To analyze the TCRA gene rearrangement status at the DNA level, we designed a PCR assay allowing amplification of ADV genes rearranged to multiple successive AJ genes. This multiplex PCR assay is performed by using ADV-specific primers in combination with primers located downstream of different AJ gene segments (AJ56, AJ48, AJ27, and AJ23), as shown in Fig. 1B. The PCR products were then resolved on an agarose gel, transferred onto a nylon membrane, and hybridized to a mix of AJ-specific probes (AJ56p, AJ48p, AJ27p, AJ23p), as described in Materials and Methods. We chose AJ segments located in the hot spot (HS) 1 (AJ56 and AJ48), and in the HS2 (AJ27 and AJ23). These HS could represent entry points for recombination used early and late during development, respectively (40, 49, 50, 51). Wild-type thymus DNA was amplified using primers specific for the ADV2, ADV8, and ADV10 family members in combination with the four AJ primers. At least four rearrangements were easily detected in each reaction (Fig. 2). The same pattern is observed when an ADV-specific primer is used to probe amplified ADV-AJ rearrangements in place of the mix of AJ-specific probes (data not shown). The use of probes specific for AJ59, AJ51, AJ31, and AJ27, individually, and longer resolution of PCR products on agarose gels showed that the bands in the upper part of the gel are true TCRA gene rearrangements, with the exception of the top upper band in the AJ56 lane (Fig. 2 and data not shown). AJ60, AJ59, AJ51, AJ29, and AJ25 genes, described as pseudogenes, were never found, whereas rearrangements using the AJ61 pseudogene were. No rearrangements were found in RAG-2^-/- mice, as expected (Fig. 3). In our assay, the DNA input is 200 ng per PCR, or 800 ng for the set of four reactions. Cells contain 6 pg DNA. Thus, with a set of four PCR, we analyze ADV-AJ rearrangement in 1.3 x 10⁵ cells. To estimate the sensitivity of our assay, titration experiments were performed. DNA prepared from TCR⁺ SP wt thymocytes was serially diluted in RAG-2^-/- thymocytes/DNA and a constant amount of these dilutions (200 ng per PCR) were used as matrix. The PCR products were then resolved on an agarose gel, transferred onto a nylon membrane, and probed with the mix of four radiolabeled AJ probes, as described. ADV2-AJ rearrangements could be detected when as little as 0.3% TCR⁺ SP thymocyte DNA is present in the matrix (data not shown), which corresponds roughly to 400 cell equivalents (0.3% of 1.3 x 10⁵ cells).
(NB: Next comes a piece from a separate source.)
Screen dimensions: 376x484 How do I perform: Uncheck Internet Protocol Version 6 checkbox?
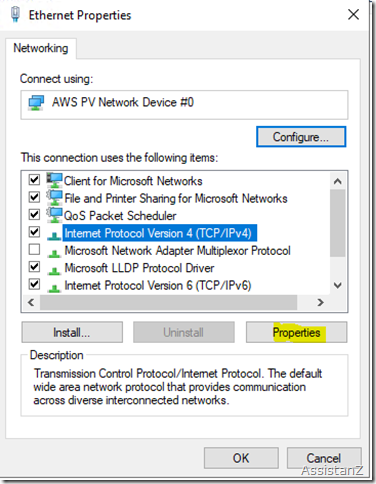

View larger version (45K): [in this window] [in a new window]   FIGURE 2. Amplification of TCRA gene rearrangement from thymocyte genomic DNA. Thymic DNA from wt mice was amplified using ADV10 (A)-, ADV2 (B)-, and ADV8 (C)-specific primers in combination with primers located downstream of the AJ56, AJ48, AJ27, and AJ23 genes. The AJ primers used are indicated above each lane. Each of these amplifications was probed with a mix of radioactively labeled primers specific for the AJ56, AJ48, AJ27, and AJ23 genes, respectively. A, The identity of rearranged AJ genes is indicated. It was determined by comparing the migration distance of the bands with the expected size for a rearrangement, deduced from the AJ region sequence (MUSTCRA, GenBank accession no. M64239). C, The amplification yields three bands for each AJ segment rearranged (visible only for low m.w. products), because we use an ADV8-specific primer located in the first exon of ADV8 family members, which differ from each other by the size of the intron separating the two exons. *, Nonspecific signal.
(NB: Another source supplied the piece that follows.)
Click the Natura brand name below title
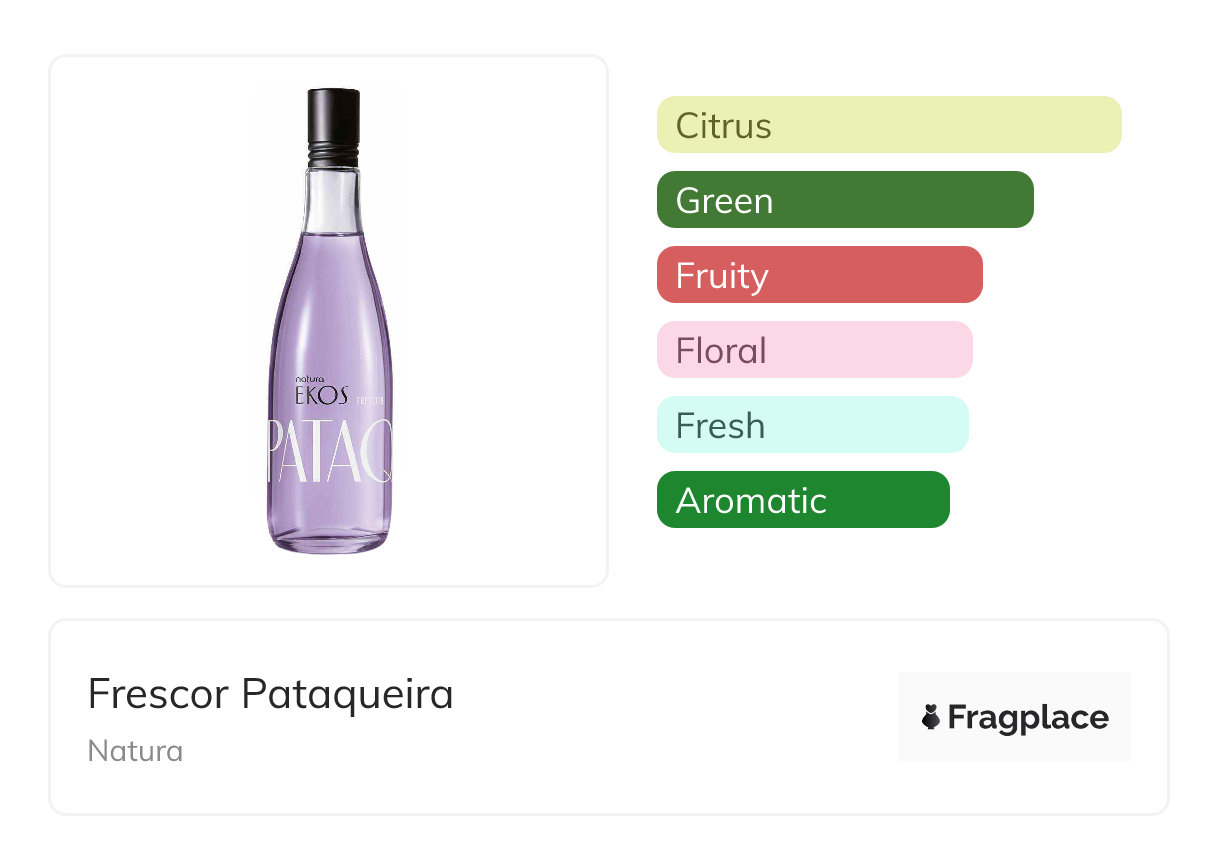pos(135,751)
View larger version (84K): [in this window] [in a new window]   FIGURE 3. TCRA genes are rearranged in CD35/5 mice. A, DNA from CD35/5 thymocytes on the BALB/c (TCRAD haplotype a/a) or C57BL/6 (TCRAD haplotype b/b) background and from RAG2-/- and wt thymocytes was amplified by multiplex PCR and probed as described in Fig. 2 legend, using the ADV10-specific primer (left panel). B, DNA from sorted CD35/5 CD25+ thymocytes, and from CD35/5, RAG-2-/-, and wt thymi was amplified as in A, using the ADV2-specific primer (left panel). A band migrating just above the one corresponding to AJ27 rearrangement is observed in the AJ27 lane of RAG-2-/-. This band was shown by sequencing to correspond to a nonspecific amplification of a region encompassing the unrearranged ADV2S6 gene (data not shown). A and B, the AJ primers used are indicated above each lane. To estimate the DNA loading, a control PCR was performed using AC-specific primers (right panels).

CD3

c

pT

TCRA genes are rearranged in CD3^5/5 mice

In CD3^5/5 mice, T cell differentiation is blocked at the DN3 stage. In a previous study, we were unable to detect rearranged TCRA gene transcripts in these mice (39), in accordance with previously published results (15). However, rearranged TCRB gene transcription is reduced in CD3^5/5 mice (15) and similarly, TCRA transcription could have been reduced to undetectable levels. We therefore performed multiplex PCR assay to determine whether the absence of rearranged TCRA transcripts in CD3^5/5 mice results from an absence of recombination at the DNA level.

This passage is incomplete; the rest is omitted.